While we're talking about bitcoins, let me give you an analogy that is how I think of these things. when I was a kid i wouldu buy and sell girlscout cookies. buy, sell, buy, sell. they only come out like twice a year. so when they came out I would buy plenty and stock up. as plenty as i could because my money was liminted. sometimes i would pinch a little from my moms purse to get a few extra boxes.
then i would wait a month or so when they were no longer avaialable, and resell them but at a higher price. see, when they're available then you can buy the same price anywhere so why pay more? but when they're unavaialbe you have to take the asking price or take a poop on the sidewalk.
as i learned more about people's preferences, i started to modulate my prices with the size of my inventory, so i wouldn't get stuck with bad product. cuz they go bad, see? so I had to be careful to juggle product. sometimes when I had old stuff I would go into different neightbordhoods to burn to old coocies off, because i would never see those people again.
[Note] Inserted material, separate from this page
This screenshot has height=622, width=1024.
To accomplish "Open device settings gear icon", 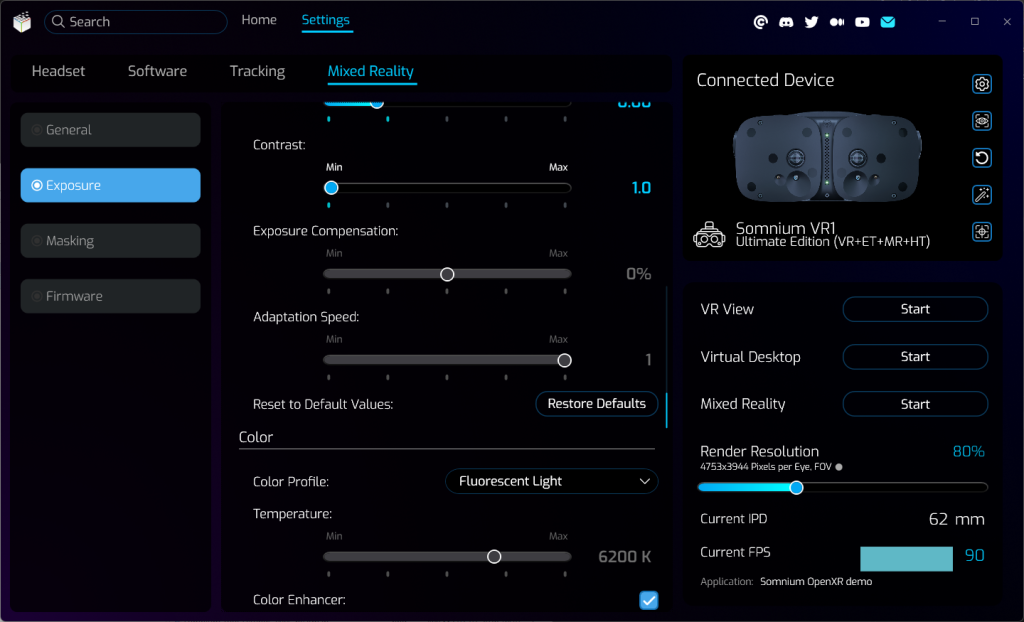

so i was earning like 40-60% markup on average, sometimes 100% markup. what did I do with the money? I didn't have a bank account. so I took the money down to the comics shop where they weree buying and selling beenie babies. i would buy the safest investments possible, you know just the regular bear nothing fancy. cuz i knew when I made it home I could take them back to cash them in later.
so what happens? I end up with a room full of beenie babies. which is kind of wierd, right? so my sister comes in, and starts tearing the tags off. which I'm like NOOOOOOOOOOO!!!! because that destroys the value, right? so now I have to make a new plan.
i went back to the comics shop, only this time instead of going in the day, I went at night. once there I took all my beenie babies and placed them in a jar outside. coming back the next day, I found that they were gone. plan foiled! went back the following week, but the store had closed. a week later, the bottom fell out of the beenie babie market. now I'm seriously out of money.
long story short, you gotta be careful when entrusting your money to a non-cash instrument.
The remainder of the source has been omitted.